Reprint the whole of the data exactly.

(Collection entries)

----------

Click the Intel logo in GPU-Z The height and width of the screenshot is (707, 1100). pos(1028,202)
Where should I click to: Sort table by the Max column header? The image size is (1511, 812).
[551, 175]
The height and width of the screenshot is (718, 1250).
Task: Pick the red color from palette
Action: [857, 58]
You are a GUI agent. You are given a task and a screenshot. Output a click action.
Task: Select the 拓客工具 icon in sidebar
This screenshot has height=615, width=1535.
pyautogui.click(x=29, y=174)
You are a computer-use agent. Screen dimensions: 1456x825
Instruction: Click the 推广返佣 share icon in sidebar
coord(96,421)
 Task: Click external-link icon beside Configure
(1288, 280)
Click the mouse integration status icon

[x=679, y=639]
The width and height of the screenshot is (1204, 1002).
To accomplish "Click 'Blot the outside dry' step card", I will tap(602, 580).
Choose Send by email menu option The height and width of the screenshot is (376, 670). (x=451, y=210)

----------

WRITTEN SOLUTION.
Click the Intel logo in GPU-Z The height and width of the screenshot is (707, 1100). pos(1028,202)
Where should I click to: Sort table by the Max column header? The image size is (1511, 812).
[551, 175]
The height and width of the screenshot is (718, 1250).
Task: Pick the red color from palette
Action: [857, 58]
You are a GUI agent. You are given a task and a screenshot. Output a click action.
Task: Select the 拓客工具 icon in sidebar
This screenshot has height=615, width=1535.
pyautogui.click(x=29, y=174)
You are a computer-use agent. Screen dimensions: 1456x825
Instruction: Click the 推广返佣 share icon in sidebar
coord(96,421)
 Task: Click external-link icon beside Configure
(1288, 280)
Click the mouse integration status icon

[x=679, y=639]
The width and height of the screenshot is (1204, 1002).
To accomplish "Click 'Blot the outside dry' step card", I will tap(602, 580).
Choose Send by email menu option The height and width of the screenshot is (376, 670). (x=451, y=210)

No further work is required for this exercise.